Estudios en animales abordan la aterosclerosis por dos vías
En las curvas y bifurcaciones de las arterias, el flujo sanguíneo alterado puede activar vías inflamatorias. Dos estudios de Marshall University y Yale informan de que el bloqueo de señales diferentes redujo la placa aterosclerótica en modelos animales, abriendo dos vías de investigación para tratar la aterosclerosis.
El equipo de Yale, dirigido por el investigador científico asociado Divyesh Joshi y el investigador principal Martin Schwartz, se centró en PRC2 —un complejo proteico que inhibe la expresión génica— en las células endoteliales vasculares, las células que recubren las arterias. El flujo alterado en curvas y bifurcaciones se asoció con una mayor actividad de genes vinculados a PRC2 y con la supresión de genes antiinflamatorios. En células tratadas con tazemetostat, un fármaco que inhibe PRC2, disminuyeron las señales inflamatorias; en modelos animales, el fármaco ralentizó el crecimiento de la placa y redujo la placa vulnerable.
Esto es importante porque una placa suele permanecer inactiva hasta que su capa fibrosa se debilita y se rompe, formando un coágulo sanguíneo que puede provocar un infarto o un accidente cerebrovascular. El equipo de Schwartz afirma que la inhibición de PRC2 reforzó las vías protectoras y desplazó la placa inestable hacia una forma más estable. Pero tazemetostat tiene una importante salvedad: sus fabricantes lo retiraron del mercado tras la aparición de pruebas de que los pacientes que lo tomaban afrontaban un ligero aumento del riesgo de cánceres secundarios. Los investigadores afirman que otros fármacos inhibidores de PRC2 podrían resultar útiles.

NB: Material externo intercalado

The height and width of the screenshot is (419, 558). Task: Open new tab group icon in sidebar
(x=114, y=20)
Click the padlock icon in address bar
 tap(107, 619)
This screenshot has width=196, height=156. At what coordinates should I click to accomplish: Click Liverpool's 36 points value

En la Joan C. Edwards School of Medicine de Marshall University, Bruno Goncalves y Komal Sodhi siguieron otra vía, dentro de los adipocitos —las células grasas—. Mediante ratones Apoe knockout machos y hembras alimentados con una dieta occidental, los investigadores bloquearon específicamente la señalización de Na/K-ATPase (NKA) en esas células. La formación de placa disminuyó, al igual que la inflamación de los vasos sanguíneos; el estudio también examinó el estrés oxidativo y la disfunción metabólica, vinculando la señalización del tejido adiposo con la enfermedad vascular.

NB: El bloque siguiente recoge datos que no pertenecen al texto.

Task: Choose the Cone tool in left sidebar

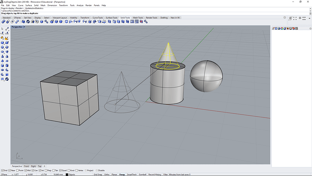Action: [2, 56]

En concreto, los hallazgos ofrecen a los investigadores dos vías preclínicas que pueden poner a prueba: cambiar la forma en que se comunican las células grasas o restaurar los programas antiinflamatorios de las arterias mediante la inhibición de PRC2. Todavía no constituyen un tratamiento para los pacientes: el resultado de Marshall se obtuvo en ratones, mientras que las pruebas de Yale combinan experimentos en células endoteliales humanas con modelos animales. Ninguno de los dos informes describe un tratamiento humano ni resultados clínicos.